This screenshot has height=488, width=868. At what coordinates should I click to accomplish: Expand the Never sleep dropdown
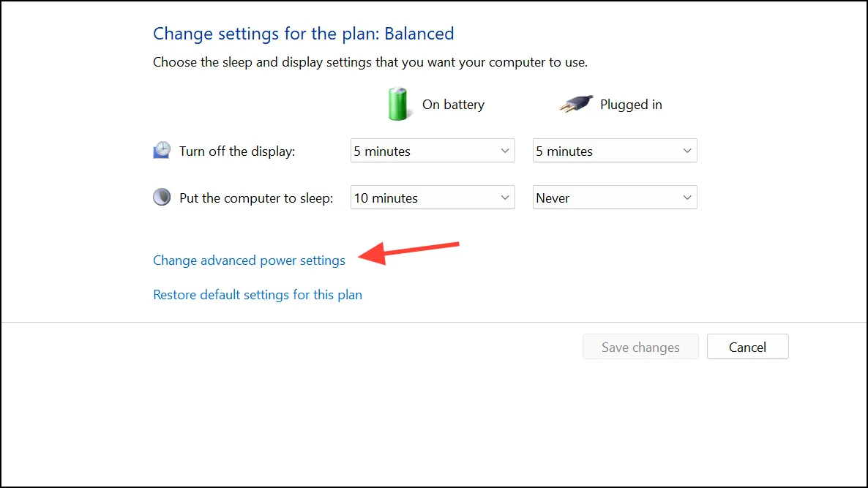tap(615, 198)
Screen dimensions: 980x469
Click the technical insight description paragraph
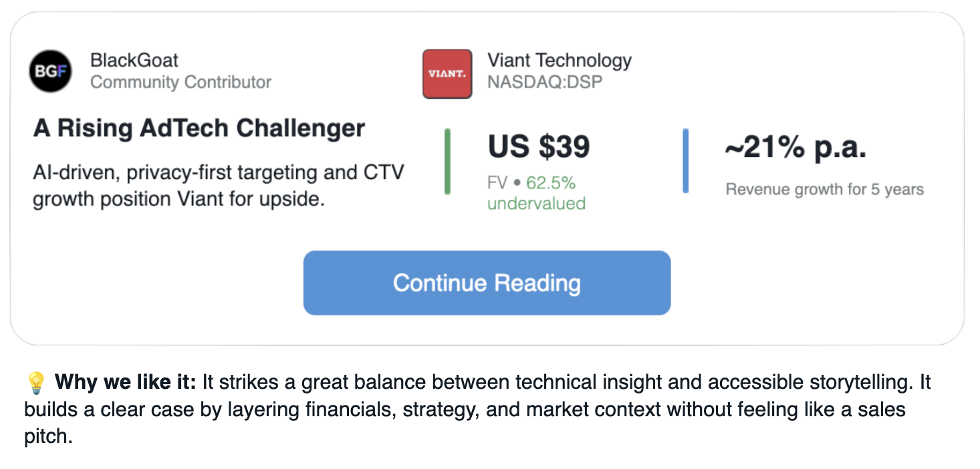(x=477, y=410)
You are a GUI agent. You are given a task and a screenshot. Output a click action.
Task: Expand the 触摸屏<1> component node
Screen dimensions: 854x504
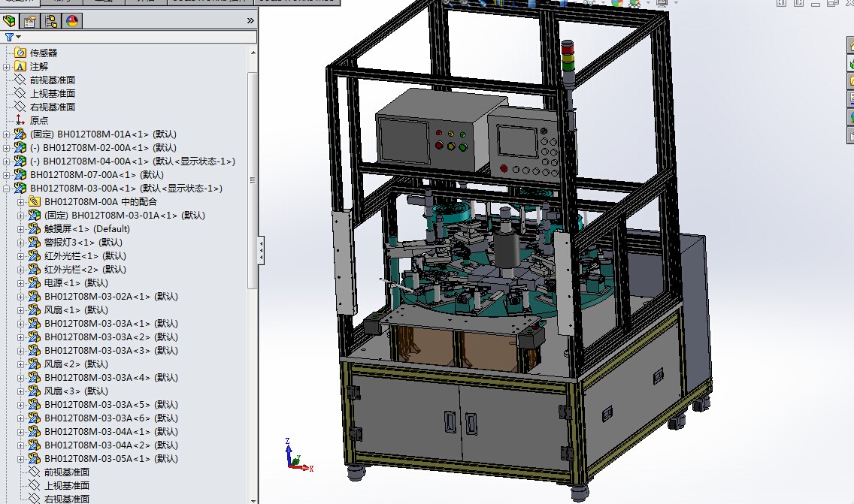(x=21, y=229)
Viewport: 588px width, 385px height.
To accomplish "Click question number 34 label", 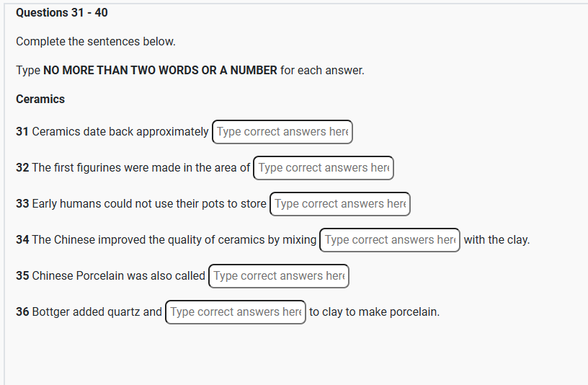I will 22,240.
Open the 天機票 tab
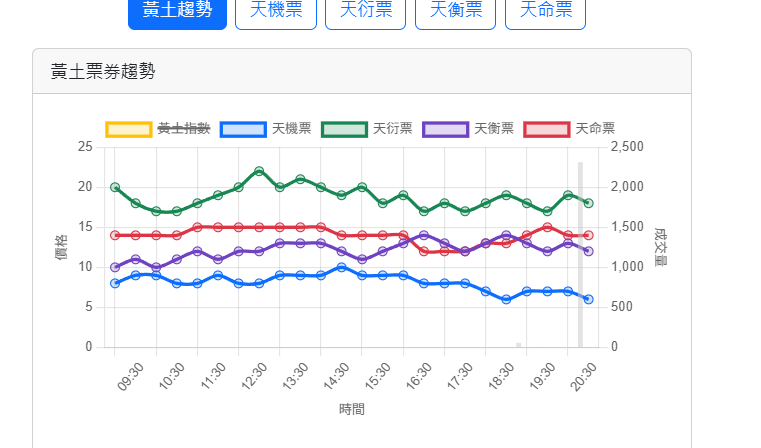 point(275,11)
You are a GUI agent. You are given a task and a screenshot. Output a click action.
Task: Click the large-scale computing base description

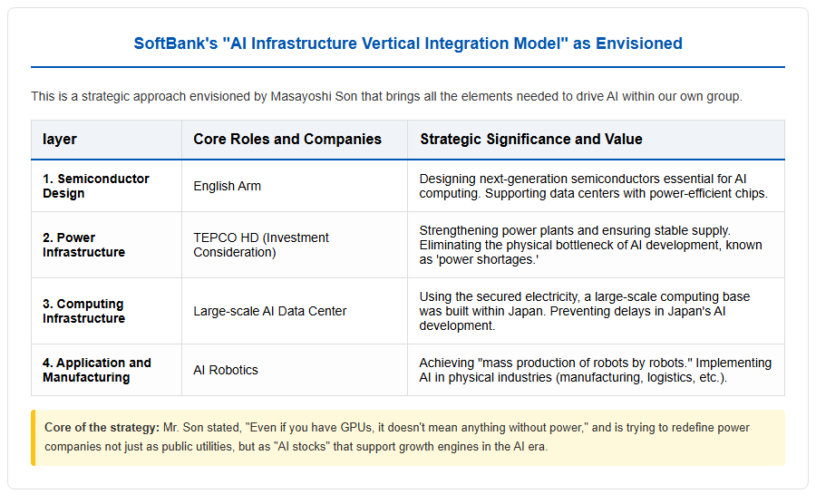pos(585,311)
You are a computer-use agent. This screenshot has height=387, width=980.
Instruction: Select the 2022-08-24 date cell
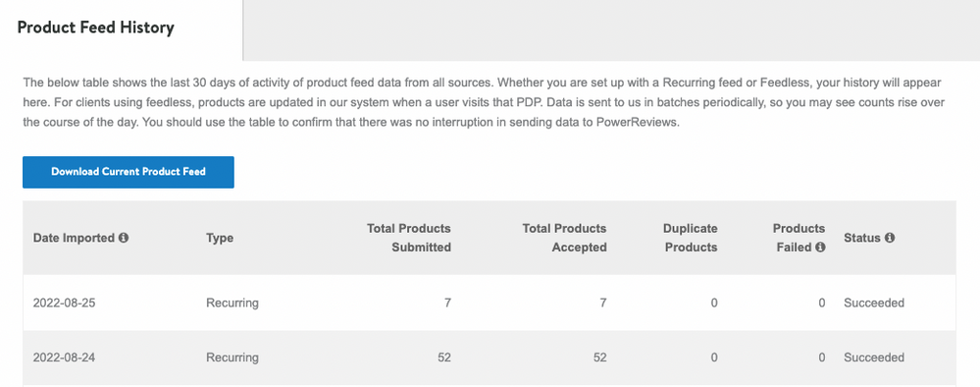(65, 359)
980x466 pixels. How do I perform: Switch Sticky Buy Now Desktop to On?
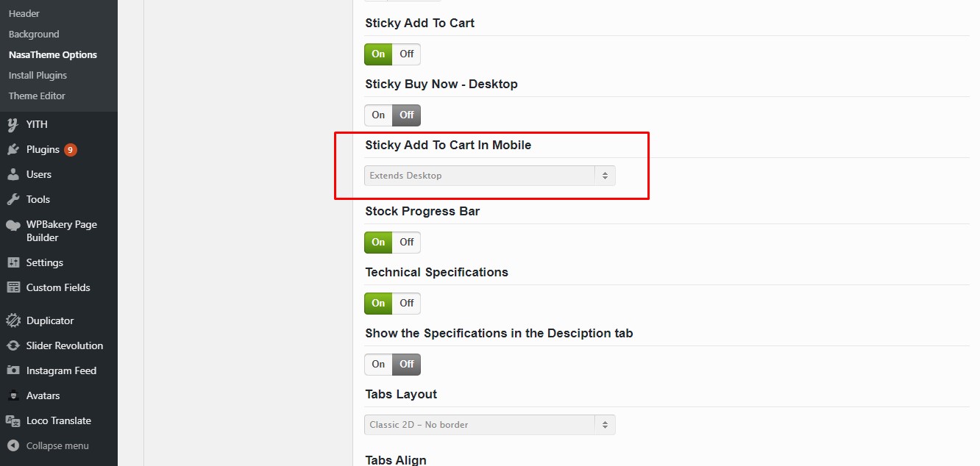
..............................
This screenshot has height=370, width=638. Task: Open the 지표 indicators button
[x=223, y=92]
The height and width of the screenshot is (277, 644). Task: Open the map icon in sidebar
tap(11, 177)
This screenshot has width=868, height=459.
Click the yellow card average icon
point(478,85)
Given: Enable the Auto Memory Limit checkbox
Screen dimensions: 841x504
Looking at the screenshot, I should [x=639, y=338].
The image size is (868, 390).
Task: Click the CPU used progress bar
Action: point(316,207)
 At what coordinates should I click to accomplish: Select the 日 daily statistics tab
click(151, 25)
..............................
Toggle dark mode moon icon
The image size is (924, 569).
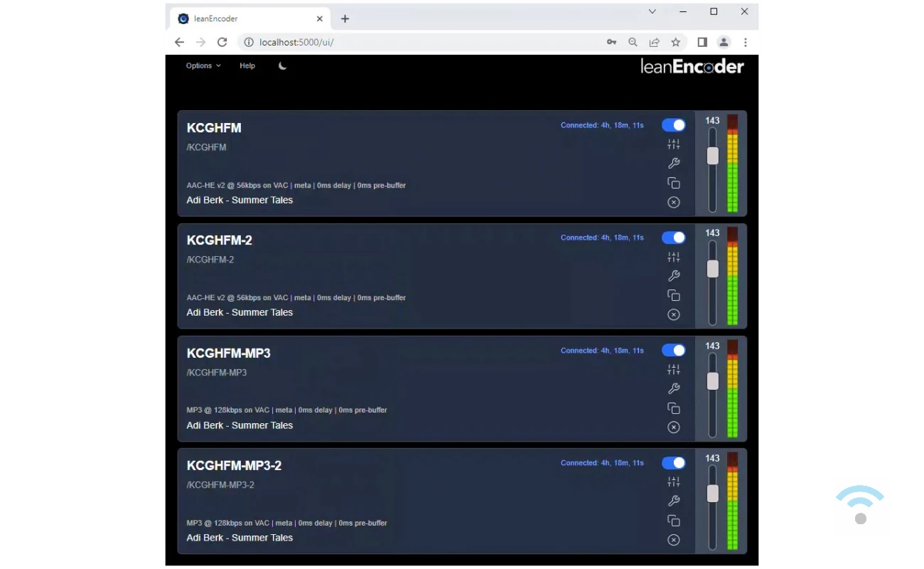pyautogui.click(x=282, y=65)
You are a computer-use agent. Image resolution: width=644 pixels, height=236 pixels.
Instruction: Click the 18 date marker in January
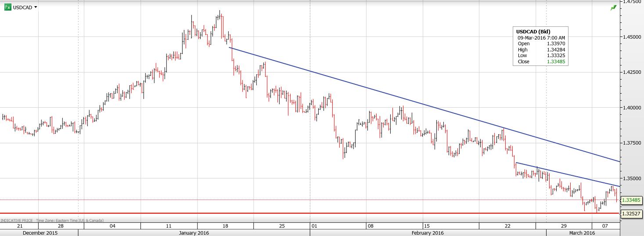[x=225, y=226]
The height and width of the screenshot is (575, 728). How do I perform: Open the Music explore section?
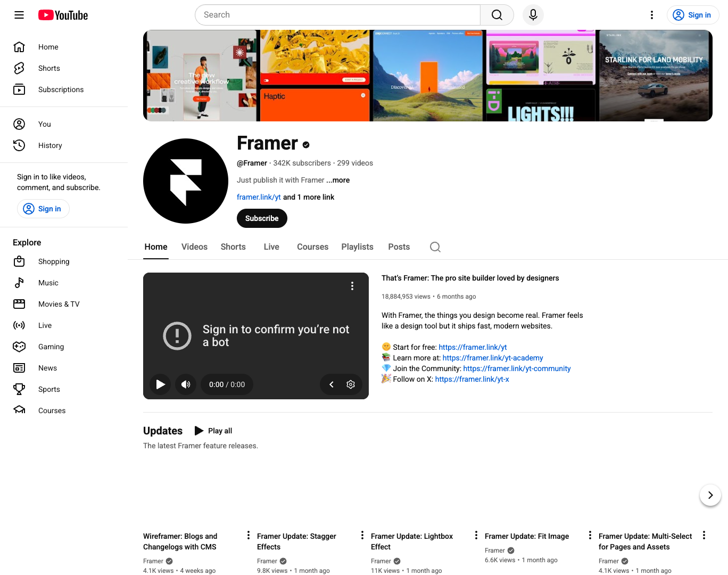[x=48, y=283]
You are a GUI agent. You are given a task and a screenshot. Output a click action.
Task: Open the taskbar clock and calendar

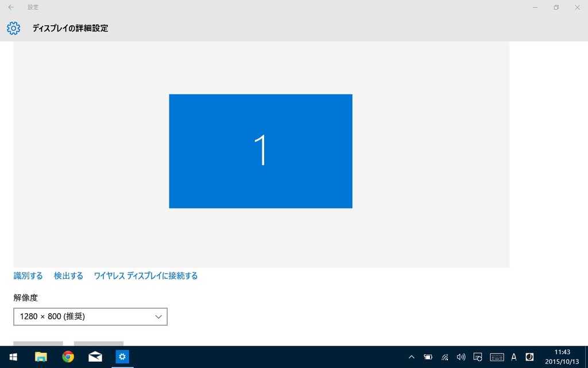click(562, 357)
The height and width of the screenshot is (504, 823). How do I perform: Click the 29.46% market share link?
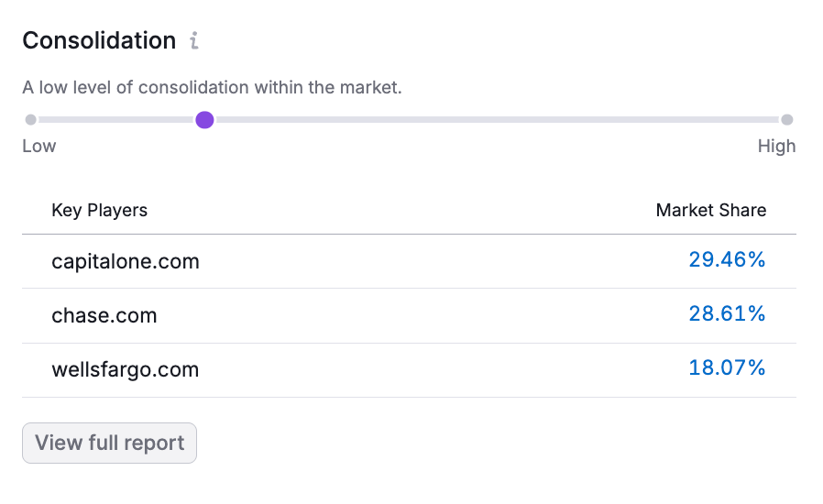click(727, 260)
..............................
TASK GOAL
Using the material above, find each line that holds "pixels" and copy that line.

WRITTEN ANSWER
980x466 pixels. How do I perform: Switch Sticky Buy Now Desktop to On?
You are a computer-use agent. Image resolution: width=644 pixels, height=236 pixels.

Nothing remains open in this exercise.